Disjointed as Glass feels, with its Unbreakable-like first act, its Split-inspired middle, and its already maligned conclusion, there are some thrilling moments and intriguing ideas throughout. Although her argument is never convincing given what we’ve witnessed in this film and the previous ones, Dr. Staple’s mission to break her patients’ delusions of comic book grandeur feels more relevant than ever given the cultural deluge of superheroes. There are, in fact, several fascinating ideas and suggestions presented through much of Glass (the least being that mentally ill people or those with personality disorders are potentially monstrous murderers, but I digress). While one statement in particular will feel like an attack on the very comic book audience most drawn to this film, such bewildering moments are in service of the film’s bigger point. Personally I found that Glass became much better once I accepted it’s not a details movie. I stopped picking the film apart, as Shyamalan has conditioned the audience to do, and enjoyed the ride. As such, the camerawork is often wonderful and many setpieces are extremely well executed, emphasizing tension and the terror of normal people witnessing super strength. There are still tons of plot holes, but, for some reason, the overall film is quite enjoyable.

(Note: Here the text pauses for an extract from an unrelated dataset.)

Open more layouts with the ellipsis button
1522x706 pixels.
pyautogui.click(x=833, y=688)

One of the more interesting aspects of Glass is in the title. Despite being named after his character, Samuel L. Jackson does a whole lot with very little but is overshadowed by McAvoy’s flashy, tour-de-force return as The Horde. While not quite as captivating as in Split, and with an overreliance on the Hedwig personality, McAvoy’s transformation into each distinct alter ego remains amazing. Willis meanwhile is committed to the part but spends as much of the film with a look of detached stoicism as Paulson does explaining things to the camera. Yet, for all the time he spends silent, Jackson’s Mr. Glass is in every way the central figure of the film. Unbreakable, from title to tone to execution, is David Dunn’s story: down to earth, worn, weathered, reluctant to move too quick or show too much. Split is Kevin’s story: horrifying, brutal, dirty, sudden and visceral. Glass, with all its contradictions and inconsistencies, is the film Elijah Price would make, complete with grand fight scenes, retcons, twists and manipulations, nonsensical revelations, but with the grand finale fitting of someone who fashions himself a comic book villain. After all, as comic book and superhero movies show, the villain’s plan is always convoluted and too reliant on coincidences. But the movie wouldn’t work without the villain.

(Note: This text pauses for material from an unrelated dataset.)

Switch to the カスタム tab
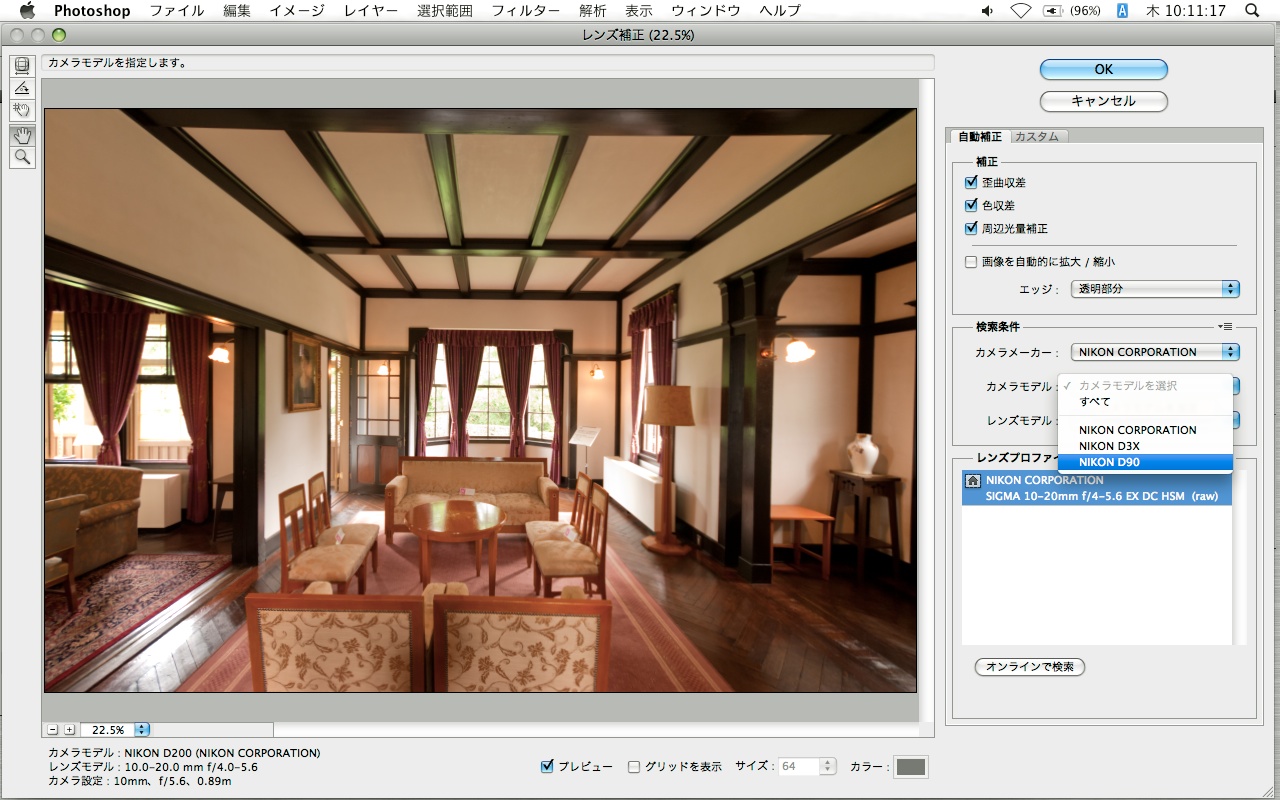The height and width of the screenshot is (800, 1280). (x=1037, y=137)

It’s a shame that the biggest twists Shyamalan offers are those required by the characters in order to get where he – not they – wants to go. And it’s almost regrettable that the Unbreakable/Split sequel arrives in such a rushed form. Still, there’s a lot of interest and excitement in this particular chapter. No matter how many superhero movies are made, no one but M. Night Shyamalan would make a movie quite like Glass. Although the least of the three films, Shyamalan completed the trilogy as promised: beginning, middle and end.